Aortic septotomy to optimize landing zones during thoracic endovascular aortic repair for chronic type B aortic dissection.

Fukuhara S, Khaja MS, Williams DM, Marko X, ... Patel HJ, Kim KM
Objective
The role of thoracic endovascular aortic repair for chronic type B aortic dissection remains controversial. Clinical outcomes of thoracic endovascular aortic repair with recently implemented aortic septotomy strategy were compared with stand-alone thoracic endovascular aortic repair.
Methods
Between 2008 and 2020, 88 patients with chronic type B aortic dissection and degenerative aortic aneurysm underwent a thoracic endovascular aortic repair with or without adjunctive aortic septotomy, consisting of 36 (41%) with de novo chronic type B aortic dissection and 52 (59%) with residual chronic type B aortic dissection after type A aortic dissection repair.
Results
Aortic septotomy was performed in 31 patients (35%) to optimize the proximal (3/31;10%) and distal (31/31;100%) landing zones. The aortic septotomy techniques comprised laser aortic septotomy in 16 patients (52%) and cheese wire septotomy in 15 patients (48%) with a 97% overall technical success rate. The median time interval between aortic dissection occurrence and thoracic endovascular aortic repair was 1.2 years. During follow-up, there were 12 (21%) sudden deaths and 17 (30%) combined aorta-related and sudden deaths in the nonaortic septotomy group, whereas there were no deaths in the septotomy group (P < .001). Patients without aortic septotomy required aortic reinterventions more frequently than those with aortic septotomy (30% vs 7%; P = .014), and 77% of these procedures were related to residual retrograde false lumen flow.

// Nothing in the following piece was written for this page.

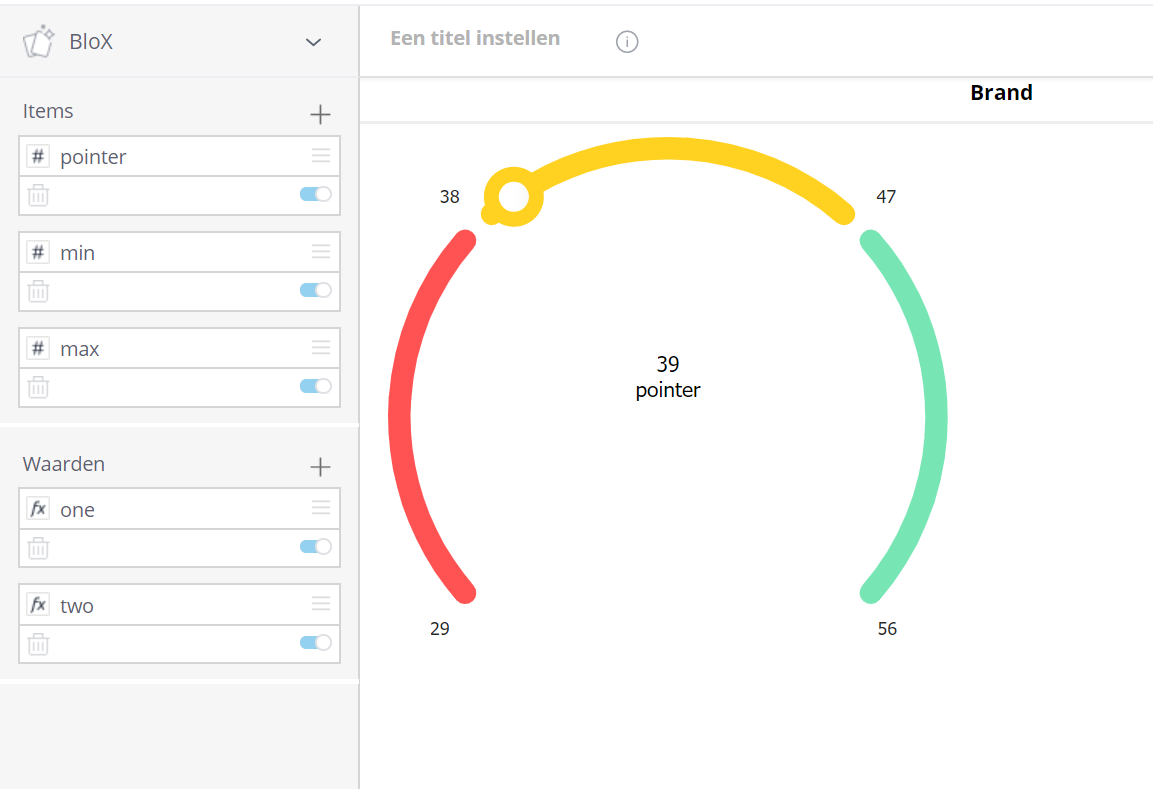Click the trash icon under the max item
This screenshot has width=1153, height=789.
click(38, 387)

Positive aortic remodeling was confirmed in 90% and 37% in the aortic septotomy and nonseptotomy groups, respectively (P < .001).
Conclusions
Stand-alone thoracic endovascular aortic repair outcomes without adjunctive procedures for chronic type B aortic dissection remain unfavorable. In contrast, landing zone optimization using aortic septotomy resulted in a remarkably higher positive aortic remodeling rate. Routine aortic septotomy strategy may positively affect long-term chronic type B aortic dissection survival and expand thoracic endovascular aortic repair candidacy.

Copyright © 2021 The American Association for Thoracic Surgery. Published by Elsevier Inc. All rights reserved.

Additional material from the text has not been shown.